Onde entram as categorias de base e a regulamentação da atuação de agentes e empresários?

Tenho, como todos, minha ideia de calendário, um esboço. A grande mudança seria nos estaduais, claro. Passa pela redução drástica de participantes das primeiras divisões, com a consequente redução de datas e a preservação das férias e da pré-temporada.

Alguns estaduais poderiam ser etapas classificatórias para torneios regionais que podem ser mais atraentes em termos financeiros. Mas entendo que não faz sentido para os clubes pequenos jogarem apenas entre eles, sem a perspectiva de enfrentar os grandes, ou alguns deles.

No máximo, dois meses para os estaduais. Solução rápida, formatos que estimulem o entretenimento e a promoção, uma largada para a temporada. Os torneios de verão na Argentina funcionam assim faz tempo.

A melhor divisão por parte das federações das cotas de TV é outro aspecto. A diferença é abissal. Em São Paulo, a cota da Série A-1 para os pequenos é de R$ 1,4 milhão. Para a Série A-2 cai para 80 mil. Se as federações realmente querem preservar seus produtos, deveriam pensar mais em fortalecer os clubes do que em reformar e construir sedes luxuosas e fazer grandes festas.
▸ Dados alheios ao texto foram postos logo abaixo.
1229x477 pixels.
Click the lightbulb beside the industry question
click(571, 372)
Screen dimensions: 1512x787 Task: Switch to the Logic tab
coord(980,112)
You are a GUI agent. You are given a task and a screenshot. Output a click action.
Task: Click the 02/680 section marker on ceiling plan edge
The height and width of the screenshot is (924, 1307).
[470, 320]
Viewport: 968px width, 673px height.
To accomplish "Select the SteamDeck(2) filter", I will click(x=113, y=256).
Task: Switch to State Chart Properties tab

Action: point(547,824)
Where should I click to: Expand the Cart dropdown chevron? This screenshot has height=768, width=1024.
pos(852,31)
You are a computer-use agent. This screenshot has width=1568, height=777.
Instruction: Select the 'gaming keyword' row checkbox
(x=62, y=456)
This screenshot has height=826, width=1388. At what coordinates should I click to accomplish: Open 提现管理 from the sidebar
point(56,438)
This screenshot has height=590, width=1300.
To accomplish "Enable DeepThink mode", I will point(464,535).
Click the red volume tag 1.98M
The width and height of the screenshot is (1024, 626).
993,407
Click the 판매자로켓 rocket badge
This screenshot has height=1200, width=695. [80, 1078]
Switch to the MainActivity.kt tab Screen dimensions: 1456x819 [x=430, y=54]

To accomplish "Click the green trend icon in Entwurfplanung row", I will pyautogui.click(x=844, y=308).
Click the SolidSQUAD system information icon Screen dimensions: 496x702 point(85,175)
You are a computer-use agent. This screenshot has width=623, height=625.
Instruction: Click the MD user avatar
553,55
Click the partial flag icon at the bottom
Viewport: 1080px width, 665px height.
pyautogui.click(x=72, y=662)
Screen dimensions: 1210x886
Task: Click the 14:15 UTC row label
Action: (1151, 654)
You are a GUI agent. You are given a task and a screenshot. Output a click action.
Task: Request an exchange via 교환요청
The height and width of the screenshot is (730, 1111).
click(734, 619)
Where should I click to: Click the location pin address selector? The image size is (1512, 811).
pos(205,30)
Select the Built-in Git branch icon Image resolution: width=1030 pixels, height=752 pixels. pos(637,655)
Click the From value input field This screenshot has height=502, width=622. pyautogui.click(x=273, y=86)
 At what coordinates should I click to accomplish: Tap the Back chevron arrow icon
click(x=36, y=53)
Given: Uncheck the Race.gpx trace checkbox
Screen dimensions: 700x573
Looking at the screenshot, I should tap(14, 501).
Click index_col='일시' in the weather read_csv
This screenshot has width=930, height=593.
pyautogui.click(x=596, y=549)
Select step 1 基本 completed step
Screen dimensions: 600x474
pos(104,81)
Acho um exagero campeonatos de dez meses. Até mesmo o Brasileirão atual, de abril/maio a dezembro, soa interminável em alguns momentos da temporada. Basta estudar com atenção as médias de público para ver que há períodos em que o torneio não desperta muita atenção. Começa atraente, esfria, e volta a esquentar no final.

Falar em tempo para excursões ao exterior me parece um devaneio. Nossos times não são atraentes junto ao mercado internacional, é preciso ter humildade para reconhecer isso. O cenário pode mudar com o tempo, mas número por número, na letra fria das cédulas, duvido que excursões ofereçam mais recursos aos grandes clubes do que as cotas pagas pelos estaduais. Esse é um quadro atual, que pode ser alterado com o tempo.

Sou adepto dos jogos decisivos, gosto de campeonato com final, de jogo eliminatório. Sempre assumi isso e não ligo para a patrulha de quem pensa diferente mas não admite posição contrária.

Enfim, há espaço para muito debate e existem propostas honestas e decentes por toda parte.

Não existe verdade absoluta, nem o time do bem contra o time do mal, os que se julgam honestos e acima de qualquer suspeita. É preciso ouvir todo mundo, inclusive os torcedores, e buscar uma solução que vise o futebol como um todo.

A título de sugestão, buscaria um especialista norte-americano. Os gringos são imbatíveis em termos de entretenimento e gestão esportiva. Até mesmo no futebol. Basta ver a evolução consistente da Major League Soccer, cuja média de público é superior à do Brasileirão. Certamente surgiriam boas ideias para engrossar o caldo da discussão saudável e democrática.